The Royal Palace
The Royal Palace of Cambodia is a complex of buildings, even though it is generally understood to be the royal abode of the King of Cambodia. The compound was the citadel of King Ponhea Yat (1393-1463) and rebuilt to its present state in 1886, when King Norodom (1834-1904) relocated the royal capital from Oudong to Phnom Penh. The buildings with beautiful towering spires are a great example of classic Khmer architecture found in Cambodia today.
Along with numerous other interesting buildings within the 183,135 square meters (421m x 435m) compound is The Khemarin Palace, also known as Prasat Khemarin or the “Palace of the Khmer King.” This is officially the residence of His Majesty, King Norodom Sihamoni.

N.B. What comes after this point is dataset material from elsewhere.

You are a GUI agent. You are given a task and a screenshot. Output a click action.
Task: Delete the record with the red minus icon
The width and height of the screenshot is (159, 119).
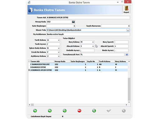(79, 111)

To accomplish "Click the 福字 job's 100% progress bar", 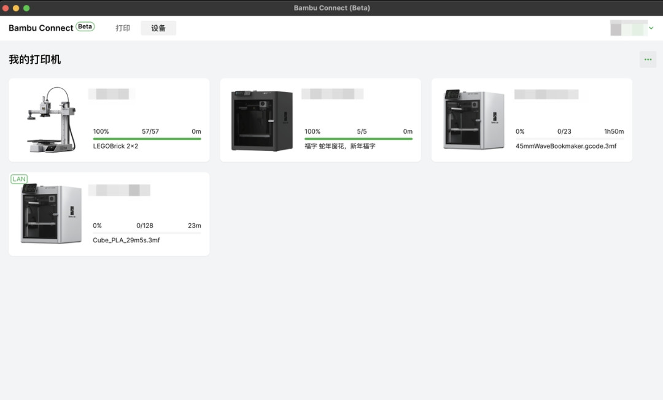I will click(359, 139).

Inside the palace grounds, the noises from the street are silenced by the high walls surrounding the compound. While tourists cannot enter the area of the royal abode, visitors can gain entry to the Throne Hall (Preah Tineang Tevea Vinichhay) where coronations and official ceremonies take place, the Temple of the Emerald Buddha (Wat Preah Keo Morakot), Stupas (Chedei), a Royal Dining Hall, the Chan Chhaya Pavilion and a French-style building that was a gift from Napoleon III.

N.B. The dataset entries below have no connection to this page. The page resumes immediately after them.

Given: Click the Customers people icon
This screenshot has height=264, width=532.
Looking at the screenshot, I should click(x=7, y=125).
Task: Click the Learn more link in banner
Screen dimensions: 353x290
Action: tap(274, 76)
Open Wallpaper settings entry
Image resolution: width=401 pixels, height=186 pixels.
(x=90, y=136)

Throne Hall The Throne Hall, the Preah Timeang Tevea Vinicchay, is the primary audience hall of the King, used for coronations and diplomatic and other official meetings. This Throne Hall is the second to be built on this site. The first was constructed of wood in 1869-1870 under King Norodom. That Throne Hall was demolished in 1915. The present building was constructed in 1917 and inaugurated by King Sisowath in 1919. The building is 30×60 meters and topped by a 59-meter spire. As with all buildings and structure at the Palace, the Throne Hall faces east and is best photographed in the morning. When visiting note the thrones (Reach Balaing in front and Preah Tineang Bossobok higher at the back) and the beautiful ceiling frescoes of the Reamker.

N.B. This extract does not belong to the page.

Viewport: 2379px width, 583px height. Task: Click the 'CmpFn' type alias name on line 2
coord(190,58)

The Royal Palace in Phnom Penh was constructed over a century ago to serve as the residence of the King of Cambodia, his family and foreign dignitaries, as a venue for the performance of court ceremony and ritual and as a symbol of the Kingdom. It serves to this day as the Cambodian home of King Norodom Sihamoni and former King Norodom Sihanouk. The Royal Palace complex and attached ‘Silver Pagoda’ compound consist of several buildings, structures and gardens all located within 500×800 meter walled grounds overlooking a riverfront park. Marking the approach to the Palace, the high sculpted wall and golden spired Chanchhaya Pavilion stand distinctively against the riverfront skyline. Inside the Palace grounds, street sounds are silenced by the high walls and the various Royal buildings sit like ornate islands rising from the tranquil, manicured tropical gardens.
Except for the area of the actual Royal residence, the Khemarin Palace, most of the Palace grounds and Silver Pagoda are open to the public. Enter from the gate on Sothearos Blvd about 100 meters north of Street 240. Guide pamphlets and tour guides are available near the admission booth. Guided tours are recommended. Multi-lingual tour guides available. Admission: 25,000 Riel (US$6.25). Open everyday, 7:30-11:00 / 2:00-5:00. The Palace grounds are closed during official functions.